Yay! I love your story. Birth stories make me happy.

Looking at the picture, it's a reminder that Bean and Jeff were the same age and Sir O and the Captain when I had Abby. Sweet memories. Four years has sure gone fast...

Love you all.

Em said...

@ Liz: yes, curly. I'm glad you had a recommendation for me. I would have been lost without it!

Ashley said...

Em this was so beautifully written and he is so SO cute. Wow. You make some darling little babies. The pictures are beautiful. Congratultations. Hope you feel better soon!

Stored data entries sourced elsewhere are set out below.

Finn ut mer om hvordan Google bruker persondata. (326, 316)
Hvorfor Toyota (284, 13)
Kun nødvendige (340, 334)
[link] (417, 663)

Jessy and Adam Baird said...

He is so cute! Congrats!!

hairyshoefairy said...

He is just the more beautiful little guy. The photos of him on your chest are my favorite, especially the one with his little eyes open and he's looking at you. I love birth stories!

pepper said...

Oh I love the story! And I'm hoping you stick with The Gentleman, it suits his name so well... and I must say I love the name (seeing how I share it with him!) and I think you pick the perfect spelling, I always believe in going with the most common spelling, so for that I say Bravo! I too love skin-to-skin had that with both my babies, I feel it's super important. Anyway again congratulations. I'm so happy for you and wishing for you a miraculous amount of sleep.

Miss Crys said...

That was a very wonderful story to read! I loved every word! I am thrilled for your beautiful family. I really like The Gentleman! Take care of yourself!

Katie May said...

Oh, I love it all! He is just so sweet. I'm glad everything went relatively well and you're on your way to your new normal.

Devon said...

Oh my! What an experience, and I loved hearing all about it! I think his name is perfect, and I hope you're doing well with all the nursing/sleeping!

Lauren and Tyson Fiala said...

Congratulations. He is beautiful. What a great story...thanks for sharing. So glad he is here safe and healthyl.